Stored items
◆ ◆ ◆

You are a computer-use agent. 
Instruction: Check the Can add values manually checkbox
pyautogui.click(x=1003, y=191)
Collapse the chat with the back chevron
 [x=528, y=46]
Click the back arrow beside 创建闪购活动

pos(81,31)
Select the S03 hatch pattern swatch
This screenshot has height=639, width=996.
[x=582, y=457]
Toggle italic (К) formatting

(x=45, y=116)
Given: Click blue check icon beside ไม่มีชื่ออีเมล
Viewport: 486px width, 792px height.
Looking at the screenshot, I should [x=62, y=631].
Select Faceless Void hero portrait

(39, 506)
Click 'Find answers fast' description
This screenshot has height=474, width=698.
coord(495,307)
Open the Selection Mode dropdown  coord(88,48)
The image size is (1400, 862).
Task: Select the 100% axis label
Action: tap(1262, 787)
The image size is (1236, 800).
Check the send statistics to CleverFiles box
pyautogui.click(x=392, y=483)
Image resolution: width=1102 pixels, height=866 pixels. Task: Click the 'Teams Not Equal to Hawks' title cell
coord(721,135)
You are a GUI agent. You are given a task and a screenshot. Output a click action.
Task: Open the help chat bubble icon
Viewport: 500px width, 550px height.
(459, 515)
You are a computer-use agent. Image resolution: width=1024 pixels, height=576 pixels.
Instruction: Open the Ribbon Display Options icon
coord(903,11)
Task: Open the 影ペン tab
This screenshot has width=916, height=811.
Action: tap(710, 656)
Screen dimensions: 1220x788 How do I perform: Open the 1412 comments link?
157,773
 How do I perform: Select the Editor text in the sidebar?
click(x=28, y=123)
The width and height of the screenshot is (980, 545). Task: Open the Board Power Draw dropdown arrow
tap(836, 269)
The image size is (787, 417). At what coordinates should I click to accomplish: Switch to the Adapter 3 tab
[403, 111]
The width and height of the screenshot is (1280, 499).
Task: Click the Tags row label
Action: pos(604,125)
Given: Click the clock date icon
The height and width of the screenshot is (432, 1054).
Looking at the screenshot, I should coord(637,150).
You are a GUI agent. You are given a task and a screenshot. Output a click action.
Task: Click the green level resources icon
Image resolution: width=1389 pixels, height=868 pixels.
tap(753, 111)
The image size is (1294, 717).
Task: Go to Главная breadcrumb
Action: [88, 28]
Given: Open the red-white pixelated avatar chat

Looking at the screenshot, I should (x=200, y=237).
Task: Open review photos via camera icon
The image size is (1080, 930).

◆ ◆ ◆

■ WHAT THE EXERCISE ASKS
Word for word, reproduce every record shown above.

■ OUTPUT OF THE EXERCISE
You are a computer-use agent. 
Instruction: Check the Can add values manually checkbox
pyautogui.click(x=1003, y=191)
Collapse the chat with the back chevron
 [x=528, y=46]
Click the back arrow beside 创建闪购活动

pos(81,31)
Select the S03 hatch pattern swatch
This screenshot has height=639, width=996.
[x=582, y=457]
Toggle italic (К) formatting

(x=45, y=116)
Given: Click blue check icon beside ไม่มีชื่ออีเมล
Viewport: 486px width, 792px height.
Looking at the screenshot, I should [x=62, y=631].
Select Faceless Void hero portrait

(39, 506)
Click 'Find answers fast' description
This screenshot has height=474, width=698.
coord(495,307)
Open the Selection Mode dropdown  coord(88,48)
The image size is (1400, 862).
Task: Select the 100% axis label
Action: tap(1262, 787)
The image size is (1236, 800).
Check the send statistics to CleverFiles box
pyautogui.click(x=392, y=483)
Image resolution: width=1102 pixels, height=866 pixels. Task: Click the 'Teams Not Equal to Hawks' title cell
coord(721,135)
You are a GUI agent. You are given a task and a screenshot. Output a click action.
Task: Open the help chat bubble icon
Viewport: 500px width, 550px height.
(459, 515)
You are a computer-use agent. Image resolution: width=1024 pixels, height=576 pixels.
Instruction: Open the Ribbon Display Options icon
coord(903,11)
Task: Open the 影ペン tab
This screenshot has width=916, height=811.
Action: tap(710, 656)
Screen dimensions: 1220x788 How do I perform: Open the 1412 comments link?
157,773
 How do I perform: Select the Editor text in the sidebar?
click(x=28, y=123)
The width and height of the screenshot is (980, 545). Task: Open the Board Power Draw dropdown arrow
tap(836, 269)
The image size is (787, 417). At what coordinates should I click to accomplish: Switch to the Adapter 3 tab
[403, 111]
The width and height of the screenshot is (1280, 499).
Task: Click the Tags row label
Action: pos(604,125)
Given: Click the clock date icon
The height and width of the screenshot is (432, 1054).
Looking at the screenshot, I should coord(637,150).
You are a GUI agent. You are given a task and a screenshot. Output a click action.
Task: Click the green level resources icon
Image resolution: width=1389 pixels, height=868 pixels.
tap(753, 111)
The image size is (1294, 717).
Task: Go to Главная breadcrumb
Action: [88, 28]
Given: Open the red-white pixelated avatar chat

Looking at the screenshot, I should (x=200, y=237).
Task: Open review photos via camera icon
The image size is (1080, 930).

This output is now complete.